Si el shale de Estados Unidos quedaba herido por el abaratamiento del petróleo, ¿qué sería de Vaca Muerta? Por un lado, el gobierno de Cristina Kirchner impuso un precio interno del barril que a principios de 2015 costaba 77 dólares en Neuquén, casi un 60% más que en el mercado internacional, con el fin de incentivar la inversión. Solo aceptó una rebaja del 5% para aliviar el precio de los combustibles en medio de una inflación anual del 37,3% en 2014, según las agencias provinciales de estadística. Por otro lado, el precio del gas, que no fluctúa como el del petróleo pero compite con él en el mercado de combustibles, también fue fijado por el gobierno argentino a un valor considerado alto por las petroleras. Esa cotización está además subsidiada por el Estado.
En la sede del IAPG en pleno centro porteño, en la calle Maipú, con la presentación de Power Point que repite y actualiza para mostrar también a políticos de diversas ideologías, López Anadón prefiere comparar Vaca Muerta con Loma La Lata, el yacimiento de gas convencional de la provincia de Neuquén que llegó a contar con la mitad de las reservas de Argentina. A partir de su desarrollo en los 70, Loma La Lata permitió una mayor oferta de gas en la matriz energética argentina, con la que se reemplazaron combustibles líquidos como insumo para centrales eléctricas, se expandió el polo petroquímico de Bahía Blanca —donde están las plantas de la belga Solvay Indupa, de la norteamericana Dow, Mega (de YPF, Dow y la estatal brasileña Petrobras) y Profertil (de YPF y la canadiense Agrium)— y se creó uno de los mayores parques automotores a gas natural comprimido (GNC) del mundo.
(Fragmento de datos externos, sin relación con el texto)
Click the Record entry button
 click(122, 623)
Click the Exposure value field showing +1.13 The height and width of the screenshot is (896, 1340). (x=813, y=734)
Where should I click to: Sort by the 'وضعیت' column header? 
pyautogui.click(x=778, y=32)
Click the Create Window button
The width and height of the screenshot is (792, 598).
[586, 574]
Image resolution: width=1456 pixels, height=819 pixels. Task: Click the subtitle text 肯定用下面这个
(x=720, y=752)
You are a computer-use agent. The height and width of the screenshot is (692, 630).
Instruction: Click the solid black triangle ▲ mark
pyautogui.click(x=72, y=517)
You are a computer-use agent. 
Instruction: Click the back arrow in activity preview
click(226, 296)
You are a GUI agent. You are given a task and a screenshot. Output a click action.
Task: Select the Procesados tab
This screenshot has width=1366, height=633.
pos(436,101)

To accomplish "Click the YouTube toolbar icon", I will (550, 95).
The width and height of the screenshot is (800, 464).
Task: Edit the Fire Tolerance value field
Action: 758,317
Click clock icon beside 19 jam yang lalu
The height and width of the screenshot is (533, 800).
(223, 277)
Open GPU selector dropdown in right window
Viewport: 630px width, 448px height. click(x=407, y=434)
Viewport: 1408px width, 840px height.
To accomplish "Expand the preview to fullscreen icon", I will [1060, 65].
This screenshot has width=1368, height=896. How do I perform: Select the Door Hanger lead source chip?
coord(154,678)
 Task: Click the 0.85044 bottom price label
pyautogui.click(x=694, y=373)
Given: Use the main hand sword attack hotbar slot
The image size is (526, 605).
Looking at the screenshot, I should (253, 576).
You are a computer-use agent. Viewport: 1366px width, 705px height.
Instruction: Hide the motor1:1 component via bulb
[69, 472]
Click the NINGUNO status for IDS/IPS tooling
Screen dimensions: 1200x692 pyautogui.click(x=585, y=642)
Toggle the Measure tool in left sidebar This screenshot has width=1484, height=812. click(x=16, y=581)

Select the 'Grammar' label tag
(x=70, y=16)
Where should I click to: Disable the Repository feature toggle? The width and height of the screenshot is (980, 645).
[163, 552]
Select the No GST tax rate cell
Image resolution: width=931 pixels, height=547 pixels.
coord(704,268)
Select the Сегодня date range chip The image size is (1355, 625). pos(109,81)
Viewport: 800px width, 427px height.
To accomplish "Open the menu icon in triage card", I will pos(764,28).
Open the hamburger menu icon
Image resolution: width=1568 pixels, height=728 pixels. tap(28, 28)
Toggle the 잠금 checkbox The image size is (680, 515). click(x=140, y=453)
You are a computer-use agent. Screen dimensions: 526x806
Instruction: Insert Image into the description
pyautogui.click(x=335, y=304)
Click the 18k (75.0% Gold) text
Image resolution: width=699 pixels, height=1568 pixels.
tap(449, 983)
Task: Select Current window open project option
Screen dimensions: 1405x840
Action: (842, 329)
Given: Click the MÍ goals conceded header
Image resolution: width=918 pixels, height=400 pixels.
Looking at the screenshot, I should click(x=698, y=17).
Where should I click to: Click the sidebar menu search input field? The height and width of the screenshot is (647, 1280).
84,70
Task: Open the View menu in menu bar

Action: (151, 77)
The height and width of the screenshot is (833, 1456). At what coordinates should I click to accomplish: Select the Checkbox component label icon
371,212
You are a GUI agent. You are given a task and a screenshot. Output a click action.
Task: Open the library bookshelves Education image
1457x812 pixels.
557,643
Aún hoy, y aunque el gas ya no abunde como hasta fines de los 90, dos de los trece millones de vehículos que circulan en el país lo hacen a GNC.
Vaca Muerta tiene recursos por 308 billones de pies cúbicos (TCF, por sus siglas en inglés) en una superficie 100 veces mayor a Loma La Lata. López Anadón especula con que si un décimo de esos recursos se transforma en reservas, significará que Argentina contará con el triple del gas que le proveyó Loma La Lata, cuya producción está en declive. Tres veces Loma La Lata sería mucho, suficiente para recuperar el autoabastecimiento y hasta para volver a exportar —si así lo decidieran los gobernantes de turno— pero no llegaría a la mitad de Arabia Saudita.